Screenshot 2023-04-12 at 14 07 51

Also this will not let url with part after / goes through (not sure if this is good or bad thing) ftp://example.com/thiswillnotpassthrough This can be fixed according to your wish by removing \/? at the end of regex.

Website to test regex against list of url: https://rubular.com/r/bfclNFu3lzDGhA

allroundexperts commented 1 year ago

@thesahindia https://www.google is a valid URL because google is a TLD as well. Please check this link for a complete list of TLDs. You can check the TLDs that we've defined in our library here.

Prince-Mendiratta commented 1 year ago

Proposal

Please re-state the problem that we are trying to solve in this issue.

The URL validator fails for certain website URLs.

What is the root cause of that problem?

It is due to insufficient regex validation, as pointed out by @allroundexperts.

What changes do you think we should make in order to solve the problem?

We need to enforce a better regex validation standard. https://github.com/Expensify/App/blob/e8bc6a86f13fd2f5561de5e6251abffa8f890384/src/libs/ValidationUtils.js#L36-L42.

^(https?|ftp):\/\/([a-z0-9]+(-[a-z0-9]+)*\.)+[a-z]{2,}(:[0-9]{1,5})?(\/[\w.-]+)*(\/)?(\?[^\s]*)?(#[^\s]*)?$

This will cover all the follwoing cases:

I believe it is required to let the user enter any URL as you never know what kind of company website the user has and if they got any hacks/workarounds that redirect users and/or require extra identifiers.

ashimsharma10 commented 1 year ago

Dear Contributors Entering a URL with a domain name that is longer than 63 characters should also be checked, I guess.

For example, "https://www.thisisaverylongdomainnamethatexceedsthelimitof63characters.com/" instead of "https://www.example.com/".

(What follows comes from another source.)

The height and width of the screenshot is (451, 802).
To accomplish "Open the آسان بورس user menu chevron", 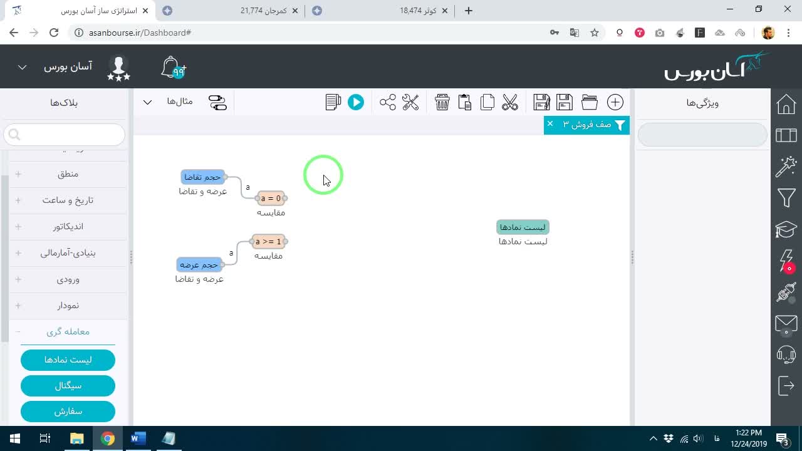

nhminhduc commented 1 year ago

@ashimsharma10 made a new regex to limit the domain name to maximum 63 characters: ^((https?|ftp):\/\/)?(?:www\.|(?!www\.))(([a-zA-Z0-9][a-zA-Z0-9-]{0,61}[a-zA-Z0-9]|[a-zA-Z0-9])\.){1,}(?=[a-zA-Z0-9]{2,63}\.?)([a-zA-Z0-9][a-zA-Z0-9-]{0,61}[a-zA-Z0-9]|[a-zA-Z0-9])\/?$ https://rubular.com/r/ubhfAI5qeCAa9I

thesahindia commented 1 year ago

Yes google is a valid TLD but www.{TLD} is not a valid FQDN. I think we should check for valid FQDN. @Puneet what are your thoughts?

I'm uncertain whether we need to validate that each label's length does not exceed 63 characters. In my opinion, I don't think it's a practical scenario to consider. What do you think about this?

allroundexperts commented 1 year ago

Yes google is a valid TLD but www.{TLD} is not a valid FQDN. I think we should check for valid FQDN. @puneet what are your thoughts?

I'm uncertain whether we need to validate that each label's length does not exceed 63 characters. In my opinion, I don't think it's a practical scenario to consider. What do you think about this?

@thesahindia We are using the above everywhere else on our website. We can modify it to not include www. https://blog.google/ is a valid URL btw.

puneetlath commented 1 year ago

Hm, interesting. I like the proposal to use the regex in expensify-common. Perhaps we can improve what is in expensify-common so that it doesn't allow www.{TLD}.

allroundexperts commented 1 year ago

Hm, interesting. I like the proposal to use the regex in expensify-common. Perhaps we can improve what is in expensify-common so that it doesn't allow www.{TLD}.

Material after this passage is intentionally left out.